The fundamental objective of building the European Union was to create a single market in the European region. Maintaining the „common sense“ of the EU market is extremely important. The EU has implemented competition law that applies to companies operating in the EU market. Articles 101 and 102 of the Treaty on the Functioning of the European Union (TFUE) deal mainly with competition law and, in addition, some other laws, regulations and directives regulate the „fair competition“ of the internal market. The European Union`s competition law with regard to agreements to limit competition and its effectiveness, as well as judicial precedents, will be the subject of this dissertation. Some types of agreements are, by their very nature, considered restrictive. As the Commission has indicated in its guideline[2], experience shows that these agreements are likely to have a negative effect on competition, so they are automatically seen as limiting competition. Such agreements are classified as object chords (they are intended) and therefore there is no need to analyze the actual effect. On the basis of the ECJ`s new doctrine on useful concerted practices, provided for in Article 101, the question is whether information is exchanged by competitors, thereby reducing market uncertainty. This doctrine opens the door to companies that violate Article 101, simply because a competitor unilaterally decides to pass on information to companies. It doesn`t matter if the other company uses the information.

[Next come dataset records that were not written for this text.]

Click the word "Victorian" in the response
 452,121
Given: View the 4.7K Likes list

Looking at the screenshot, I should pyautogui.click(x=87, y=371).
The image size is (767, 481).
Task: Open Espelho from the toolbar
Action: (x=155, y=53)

It doesn`t matter if the other company refuses to disclose information. As long as a competitor shares information and anyone who receives this information remains on the market, there is a violation of Article 101 for all those who attended the meeting. As a result, the Court of Justice has made it very easy for the European Commission and national competition authorities to prove violations of Article 101 or national competition law, which is comparable to Article 101. Under T-Mobile, competitors are not allowed to disclose information to competitors and, when essential information is actually disclosed, companies will have engaged in concerted behaviour that, by its objective, would limit competition if they remain in the market, even if the company is in the process of having the information and does not communicate to its competitor. On the one hand, such a requirement has therefore led to uncertainty because it blurs the distinction between object agreements and action agreements. Unlike the traditional formalist approach, companies may not be sure that their agreement would be contrary to Article 101, paragraph 1. While it is clear that the objective purpose of its agreement was anti-competitive, it could in principle be saved. Article 101 of the Treaty on the Functioning of the European Union (TEFU) is one of the most important articles on competition law in the European Union. [1] It prohibits any agreement, concerted practice or decision by companies that „have the purpose or effect of preventing, restricting or distorting competition in the internal market“. [2] A concerted agreement or practice may be contrary to Article 101, former Article 85 and Article 81 of the Treaty on the European Economic Community, when they affect or affect competition in the internal market. [3] The European Court of Justice (ECJ) has ruled that the purpose and effect are two different categories of offences within the meaning of Article 101. [4] Therefore, where there is an object of contention, there is no need to consider the effects of the action on the market.

[5] Article 101, paragraph 1, of the EUTS prohibits agreements between companies „with the purpose or effect of preventing, restricting or distorting competition“. It is important to note that the words „object or effect“ must be interpreted in a disjuntive manner.